Los Angeles Times yazarı Tracy Wilkinson, Avrupa Komisyonunun Türkiye ile üyelik müzakerelerine başlanması yönündeki tavsiyesinin ardından Türkiye’nin ne kadar Avrupalı olduğu tartışmasının alevlendiğini hatırlatıyor. Türkiye’de muhafazakarlarla çağdaşlaşma yanlıları arasındaki çekişmenin hiç bu kadar belirgin olmadığını belirten Wilkinson, ülkedeki çelişkilerin Başbakan Recep Tayyip Erdoğan’ın izlediği politikalara da yansıdığını savunuyor ve zinanın suç sayılması girişimini buna örnek gösteriyor:

"Bush yönetimi, Türkiye’nin Avrupa Birliği üyeliğini, İslamiyet’in demokrasi ile birlikte yaşayabileceği bir modelin teşvik edilmesi olarak görüp desteklerken, yapılan kamuoyu yoklamaları Avrupalıların çoğunun Türkiye konusunda en azından çelişkili düşüncelere sahip olduğunu gösteriyor. Uzmanlara göre, eğer Türkiye’nin Avrupa birliği üyeliği perspektifi olmazsa, ekonomik ve siyasi reformların en önemli nedeni de ortadan kalkacak ve Türkiye İslamiyet’in daha milliyetçi bir türüne yönelecek. Avrupa Birliği üyeliği olasılığı, hem Erdoğan’ın görevde kalmasına hem de ordunun kenarda durmasına yarıyor."

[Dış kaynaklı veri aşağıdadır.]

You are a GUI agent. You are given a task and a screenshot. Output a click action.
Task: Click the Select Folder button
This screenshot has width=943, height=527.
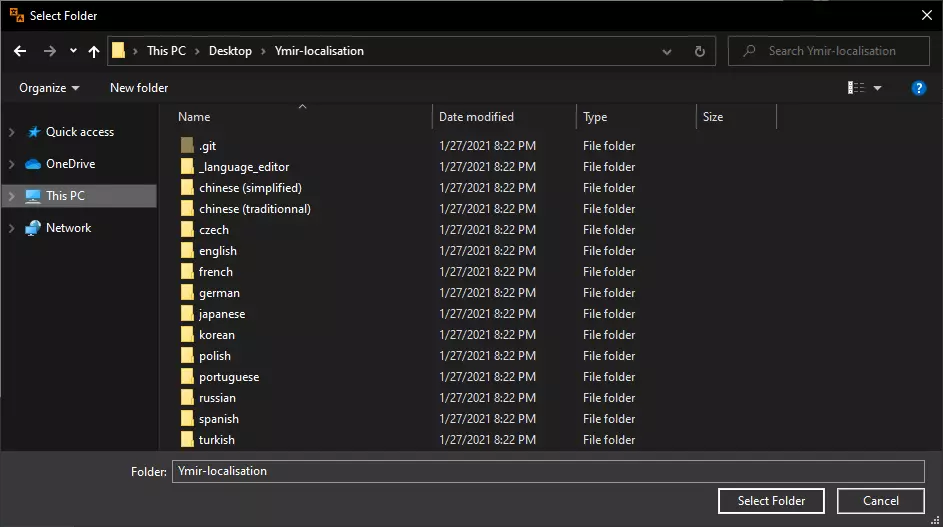(x=770, y=501)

New York Times Afganistan’daki devlet başkanlığı seçimlerini mercek altına alıyor ve bütün olumsuz koşullara rağmen seçime katılım oranının yüksek olduğuna dikkat çekiyor. Gazete, seçimi boykot eden adayların seçim sonuçlarının iptal edilmesi talebinden vazgeçerek bağımsız bir soruşturmaya razı olmasını da, katılım oranının yüksekliğine bağlıyor:

"Bu seçimin uzun vadeli başarısı, Afganistan’ın yeni devlet başkanının, Amerikan askerlerinin sonsuza kadar ülkede bulunmasına ihtiyaç duymadan Taliban ile aşiret reislerini yenmesi için ihtiyaç duyduğu meşruluğu sağlayıp sağlayamayacağına bağlıdır. Bu konuda parlamento seçimleri büyük bir önem taşıyor çünkü ülkede farklı diller konuşan etnik ve dini gruplar arasındaki farklılıkları uzlaştıracak demokratik bir mekanizma olmadan, işlevsel bir yönetim de kurulamaz. Bu da, daha küçük ölçekli yerel seçimler için daha yüksek bir seçim standardı ve daha fazla güvenlik sağlanması gerektiği anlamına geliyor. "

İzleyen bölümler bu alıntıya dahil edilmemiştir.